**ACTIVITY:**
Could you copy every record below exactly as it stands?

+---+

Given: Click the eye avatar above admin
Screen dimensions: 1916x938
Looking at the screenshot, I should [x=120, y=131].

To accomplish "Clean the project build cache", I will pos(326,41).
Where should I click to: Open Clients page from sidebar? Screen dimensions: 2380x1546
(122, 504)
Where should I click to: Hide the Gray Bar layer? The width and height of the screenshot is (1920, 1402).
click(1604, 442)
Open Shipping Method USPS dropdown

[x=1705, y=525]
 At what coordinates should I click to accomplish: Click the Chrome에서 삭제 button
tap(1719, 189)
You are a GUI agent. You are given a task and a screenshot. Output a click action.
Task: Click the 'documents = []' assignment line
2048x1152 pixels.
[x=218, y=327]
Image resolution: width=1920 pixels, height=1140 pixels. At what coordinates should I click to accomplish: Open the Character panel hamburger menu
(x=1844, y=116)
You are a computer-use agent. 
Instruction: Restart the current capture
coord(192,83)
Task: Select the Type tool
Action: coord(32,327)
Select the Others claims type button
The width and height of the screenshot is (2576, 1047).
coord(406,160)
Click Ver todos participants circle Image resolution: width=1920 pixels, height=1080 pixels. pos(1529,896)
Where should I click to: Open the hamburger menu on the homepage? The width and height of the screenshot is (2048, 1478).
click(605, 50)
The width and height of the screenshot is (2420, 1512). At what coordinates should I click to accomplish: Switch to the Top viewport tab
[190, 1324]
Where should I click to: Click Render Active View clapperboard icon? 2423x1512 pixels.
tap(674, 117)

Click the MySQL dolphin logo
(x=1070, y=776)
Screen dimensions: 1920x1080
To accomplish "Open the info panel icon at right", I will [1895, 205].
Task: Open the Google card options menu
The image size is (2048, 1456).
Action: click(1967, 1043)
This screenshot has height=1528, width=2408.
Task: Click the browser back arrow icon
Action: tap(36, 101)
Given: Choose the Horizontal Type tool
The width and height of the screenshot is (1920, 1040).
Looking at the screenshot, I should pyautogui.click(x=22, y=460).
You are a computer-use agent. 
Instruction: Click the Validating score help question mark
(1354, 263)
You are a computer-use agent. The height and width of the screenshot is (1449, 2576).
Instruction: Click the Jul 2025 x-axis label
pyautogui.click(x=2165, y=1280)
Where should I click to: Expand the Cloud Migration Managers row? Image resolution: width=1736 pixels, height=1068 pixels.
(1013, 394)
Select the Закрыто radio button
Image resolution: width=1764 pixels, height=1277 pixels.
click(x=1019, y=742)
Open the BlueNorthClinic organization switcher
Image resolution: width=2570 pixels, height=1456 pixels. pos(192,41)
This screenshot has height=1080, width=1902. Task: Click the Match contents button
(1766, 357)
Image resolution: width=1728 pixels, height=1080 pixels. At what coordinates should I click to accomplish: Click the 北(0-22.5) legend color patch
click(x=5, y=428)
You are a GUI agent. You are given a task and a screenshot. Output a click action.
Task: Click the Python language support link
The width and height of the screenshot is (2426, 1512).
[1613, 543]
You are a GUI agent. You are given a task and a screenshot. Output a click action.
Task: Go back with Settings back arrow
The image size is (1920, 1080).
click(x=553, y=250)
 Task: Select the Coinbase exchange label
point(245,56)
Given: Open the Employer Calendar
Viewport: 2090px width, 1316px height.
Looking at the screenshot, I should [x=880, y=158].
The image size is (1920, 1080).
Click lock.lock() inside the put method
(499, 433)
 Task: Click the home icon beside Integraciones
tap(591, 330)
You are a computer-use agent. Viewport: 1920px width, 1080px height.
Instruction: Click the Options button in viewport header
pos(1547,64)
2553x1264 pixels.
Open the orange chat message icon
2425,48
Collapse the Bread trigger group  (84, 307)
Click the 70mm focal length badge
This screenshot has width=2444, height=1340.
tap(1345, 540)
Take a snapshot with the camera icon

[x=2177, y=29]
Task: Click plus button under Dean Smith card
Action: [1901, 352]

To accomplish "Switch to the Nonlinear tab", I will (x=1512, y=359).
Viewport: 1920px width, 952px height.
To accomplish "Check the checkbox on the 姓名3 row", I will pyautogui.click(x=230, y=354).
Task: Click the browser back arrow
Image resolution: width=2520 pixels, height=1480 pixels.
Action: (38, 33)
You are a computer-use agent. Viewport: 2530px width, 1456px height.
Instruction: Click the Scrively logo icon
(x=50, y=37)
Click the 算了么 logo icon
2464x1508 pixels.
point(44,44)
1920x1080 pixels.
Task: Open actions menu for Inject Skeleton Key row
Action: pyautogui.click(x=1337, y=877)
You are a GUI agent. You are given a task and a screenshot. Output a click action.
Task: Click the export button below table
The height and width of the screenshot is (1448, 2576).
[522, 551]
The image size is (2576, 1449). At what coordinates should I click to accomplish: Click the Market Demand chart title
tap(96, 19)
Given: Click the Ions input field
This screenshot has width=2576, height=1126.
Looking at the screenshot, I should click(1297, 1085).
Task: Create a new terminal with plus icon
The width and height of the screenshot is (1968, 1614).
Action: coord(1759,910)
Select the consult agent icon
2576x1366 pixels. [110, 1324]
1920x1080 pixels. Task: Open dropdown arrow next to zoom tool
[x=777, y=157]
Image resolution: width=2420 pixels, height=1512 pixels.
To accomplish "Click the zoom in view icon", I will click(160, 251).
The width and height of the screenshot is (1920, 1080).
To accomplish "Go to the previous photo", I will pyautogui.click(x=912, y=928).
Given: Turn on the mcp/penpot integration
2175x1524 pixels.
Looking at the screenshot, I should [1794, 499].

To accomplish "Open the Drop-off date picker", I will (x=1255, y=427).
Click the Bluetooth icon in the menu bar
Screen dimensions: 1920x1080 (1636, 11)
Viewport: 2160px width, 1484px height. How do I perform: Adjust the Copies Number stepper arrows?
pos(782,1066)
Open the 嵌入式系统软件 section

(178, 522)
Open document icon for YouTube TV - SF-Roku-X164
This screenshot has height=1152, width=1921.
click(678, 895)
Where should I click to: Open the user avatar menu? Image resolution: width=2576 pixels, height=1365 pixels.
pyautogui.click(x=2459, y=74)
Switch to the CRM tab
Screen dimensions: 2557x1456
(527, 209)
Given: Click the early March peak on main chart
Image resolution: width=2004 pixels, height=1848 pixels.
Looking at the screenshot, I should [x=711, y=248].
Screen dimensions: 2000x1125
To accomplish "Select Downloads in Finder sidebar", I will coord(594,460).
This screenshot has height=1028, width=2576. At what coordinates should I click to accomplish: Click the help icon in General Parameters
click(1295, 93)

+---+

**SOLUTION FOR THIS PROBLEM:**
Given: Click the eye avatar above admin
Screen dimensions: 1916x938
Looking at the screenshot, I should [x=120, y=131].

To accomplish "Clean the project build cache", I will pos(326,41).
Where should I click to: Open Clients page from sidebar? Screen dimensions: 2380x1546
(122, 504)
Where should I click to: Hide the Gray Bar layer? The width and height of the screenshot is (1920, 1402).
click(1604, 442)
Open Shipping Method USPS dropdown

[x=1705, y=525]
 At what coordinates should I click to accomplish: Click the Chrome에서 삭제 button
tap(1719, 189)
You are a GUI agent. You are given a task and a screenshot. Output a click action.
Task: Click the 'documents = []' assignment line
2048x1152 pixels.
[x=218, y=327]
Image resolution: width=1920 pixels, height=1140 pixels. At what coordinates should I click to accomplish: Open the Character panel hamburger menu
(x=1844, y=116)
You are a computer-use agent. 
Instruction: Restart the current capture
coord(192,83)
Task: Select the Type tool
Action: coord(32,327)
Select the Others claims type button
The width and height of the screenshot is (2576, 1047).
coord(406,160)
Click Ver todos participants circle Image resolution: width=1920 pixels, height=1080 pixels. pos(1529,896)
Where should I click to: Open the hamburger menu on the homepage? The width and height of the screenshot is (2048, 1478).
click(605, 50)
The width and height of the screenshot is (2420, 1512). At what coordinates should I click to accomplish: Switch to the Top viewport tab
[190, 1324]
Where should I click to: Click Render Active View clapperboard icon? 2423x1512 pixels.
tap(674, 117)

Click the MySQL dolphin logo
(x=1070, y=776)
Screen dimensions: 1920x1080
To accomplish "Open the info panel icon at right", I will [1895, 205].
Task: Open the Google card options menu
The image size is (2048, 1456).
Action: click(1967, 1043)
This screenshot has height=1528, width=2408.
Task: Click the browser back arrow icon
Action: tap(36, 101)
Given: Choose the Horizontal Type tool
The width and height of the screenshot is (1920, 1040).
Looking at the screenshot, I should pyautogui.click(x=22, y=460).
You are a computer-use agent. 
Instruction: Click the Validating score help question mark
(1354, 263)
You are a computer-use agent. The height and width of the screenshot is (1449, 2576).
Instruction: Click the Jul 2025 x-axis label
pyautogui.click(x=2165, y=1280)
Where should I click to: Expand the Cloud Migration Managers row? Image resolution: width=1736 pixels, height=1068 pixels.
(1013, 394)
Select the Закрыто radio button
Image resolution: width=1764 pixels, height=1277 pixels.
click(x=1019, y=742)
Open the BlueNorthClinic organization switcher
Image resolution: width=2570 pixels, height=1456 pixels. pos(192,41)
This screenshot has height=1080, width=1902. Task: Click the Match contents button
(1766, 357)
Image resolution: width=1728 pixels, height=1080 pixels. At what coordinates should I click to accomplish: Click the 北(0-22.5) legend color patch
click(x=5, y=428)
You are a GUI agent. You are given a task and a screenshot. Output a click action.
Task: Click the Python language support link
The width and height of the screenshot is (2426, 1512).
[1613, 543]
You are a GUI agent. You are given a task and a screenshot. Output a click action.
Task: Go back with Settings back arrow
The image size is (1920, 1080).
click(x=553, y=250)
 Task: Select the Coinbase exchange label
point(245,56)
Given: Open the Employer Calendar
Viewport: 2090px width, 1316px height.
Looking at the screenshot, I should [x=880, y=158].
The image size is (1920, 1080).
Click lock.lock() inside the put method
(499, 433)
 Task: Click the home icon beside Integraciones
tap(591, 330)
You are a computer-use agent. Viewport: 1920px width, 1080px height.
Instruction: Click the Options button in viewport header
pos(1547,64)
2553x1264 pixels.
Open the orange chat message icon
2425,48
Collapse the Bread trigger group  (84, 307)
Click the 70mm focal length badge
This screenshot has width=2444, height=1340.
tap(1345, 540)
Take a snapshot with the camera icon

[x=2177, y=29]
Task: Click plus button under Dean Smith card
Action: [1901, 352]

To accomplish "Switch to the Nonlinear tab", I will (x=1512, y=359).
Viewport: 1920px width, 952px height.
To accomplish "Check the checkbox on the 姓名3 row", I will pyautogui.click(x=230, y=354).
Task: Click the browser back arrow
Image resolution: width=2520 pixels, height=1480 pixels.
Action: (38, 33)
You are a computer-use agent. Viewport: 2530px width, 1456px height.
Instruction: Click the Scrively logo icon
(x=50, y=37)
Click the 算了么 logo icon
2464x1508 pixels.
point(44,44)
1920x1080 pixels.
Task: Open actions menu for Inject Skeleton Key row
Action: pyautogui.click(x=1337, y=877)
You are a GUI agent. You are given a task and a screenshot. Output a click action.
Task: Click the export button below table
The height and width of the screenshot is (1448, 2576).
[522, 551]
The image size is (2576, 1449). At what coordinates should I click to accomplish: Click the Market Demand chart title
tap(96, 19)
Given: Click the Ions input field
This screenshot has width=2576, height=1126.
Looking at the screenshot, I should click(1297, 1085).
Task: Create a new terminal with plus icon
The width and height of the screenshot is (1968, 1614).
Action: coord(1759,910)
Select the consult agent icon
2576x1366 pixels. [110, 1324]
1920x1080 pixels. Task: Open dropdown arrow next to zoom tool
[x=777, y=157]
Image resolution: width=2420 pixels, height=1512 pixels.
To accomplish "Click the zoom in view icon", I will click(160, 251).
The width and height of the screenshot is (1920, 1080).
To accomplish "Go to the previous photo", I will pyautogui.click(x=912, y=928).
Given: Turn on the mcp/penpot integration
2175x1524 pixels.
Looking at the screenshot, I should [1794, 499].

To accomplish "Open the Drop-off date picker", I will (x=1255, y=427).
Click the Bluetooth icon in the menu bar
Screen dimensions: 1920x1080 (1636, 11)
Viewport: 2160px width, 1484px height. How do I perform: Adjust the Copies Number stepper arrows?
pos(782,1066)
Open the 嵌入式系统软件 section

(178, 522)
Open document icon for YouTube TV - SF-Roku-X164
This screenshot has height=1152, width=1921.
click(678, 895)
Where should I click to: Open the user avatar menu? Image resolution: width=2576 pixels, height=1365 pixels.
pyautogui.click(x=2459, y=74)
Switch to the CRM tab
Screen dimensions: 2557x1456
(527, 209)
Given: Click the early March peak on main chart
Image resolution: width=2004 pixels, height=1848 pixels.
Looking at the screenshot, I should [x=711, y=248].
Screen dimensions: 2000x1125
To accomplish "Select Downloads in Finder sidebar", I will coord(594,460).
This screenshot has height=1028, width=2576. At what coordinates should I click to accomplish: Click the help icon in General Parameters
click(1295, 93)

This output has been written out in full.